[[ The data, beginning ]]

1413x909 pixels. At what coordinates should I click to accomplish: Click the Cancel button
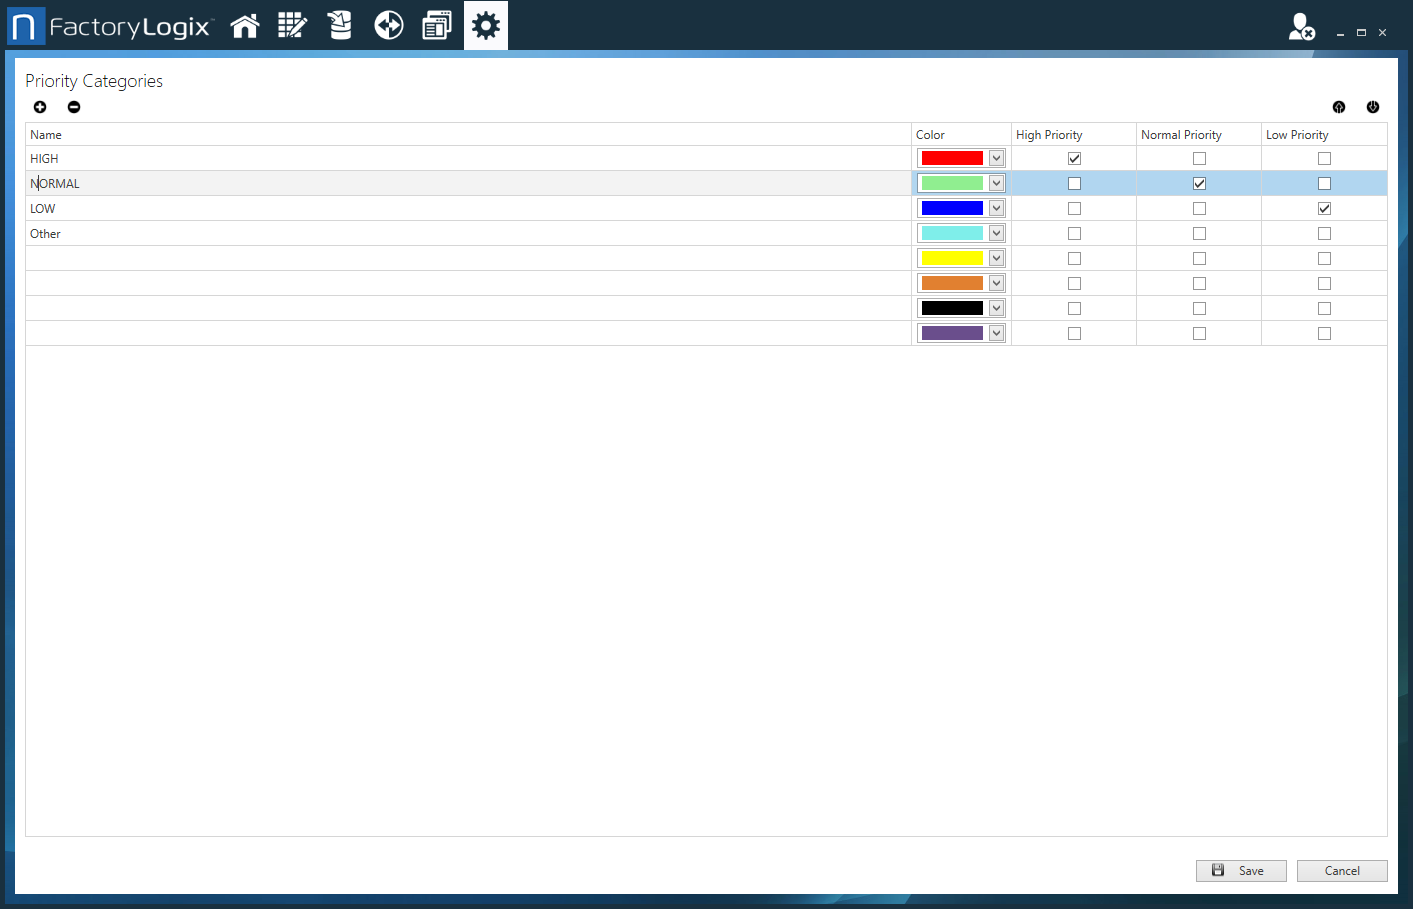pyautogui.click(x=1342, y=871)
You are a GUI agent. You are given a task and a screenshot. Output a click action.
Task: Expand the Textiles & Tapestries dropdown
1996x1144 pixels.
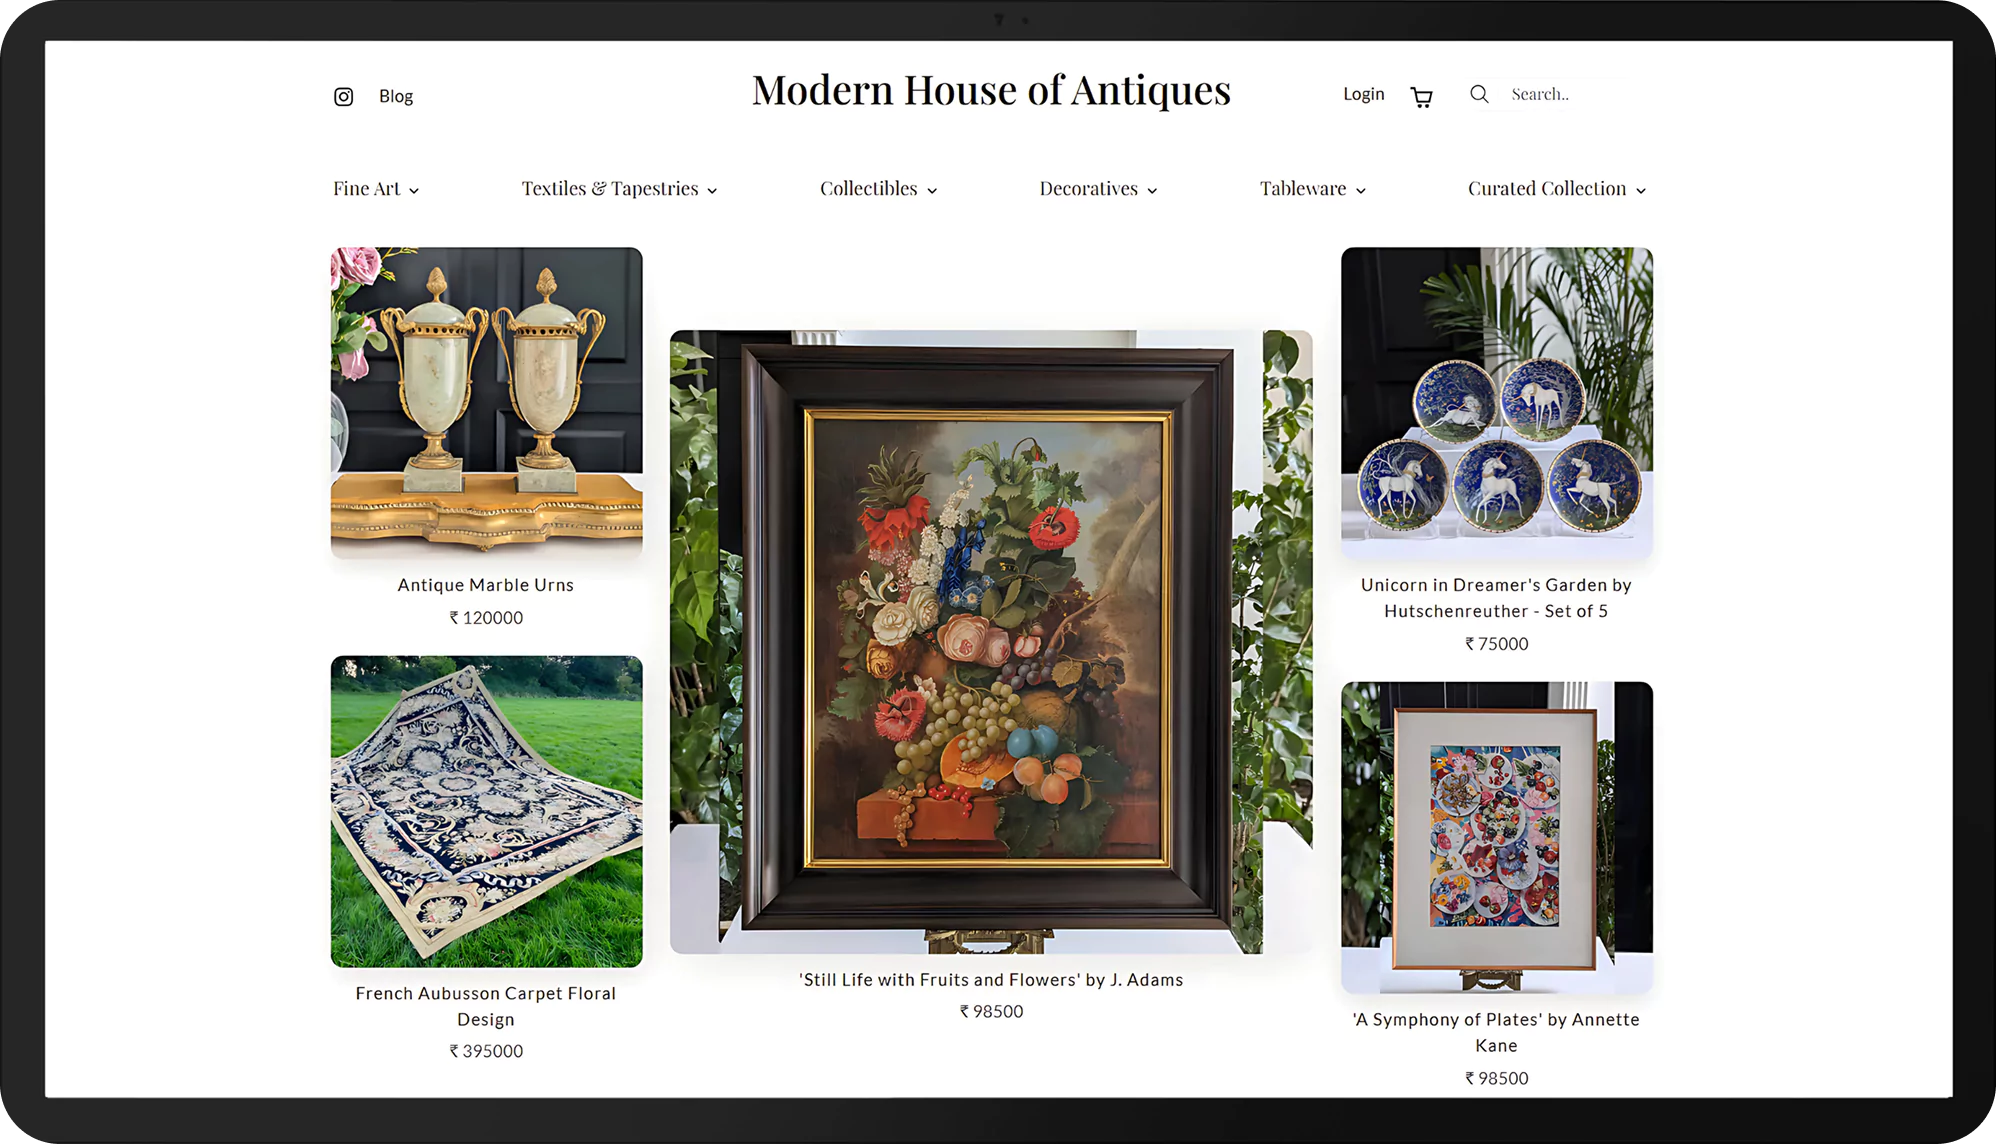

[[ The data, end ]]

= What the task asks =
With the pictures removed, the entries above should be transcribed exactly.

= Completed task =
1413x909 pixels. At what coordinates should I click to accomplish: Click the Cancel button
pyautogui.click(x=1342, y=871)
You are a GUI agent. You are given a task and a screenshot. Output a click action.
Task: Expand the Textiles & Tapestries dropdown
1996x1144 pixels.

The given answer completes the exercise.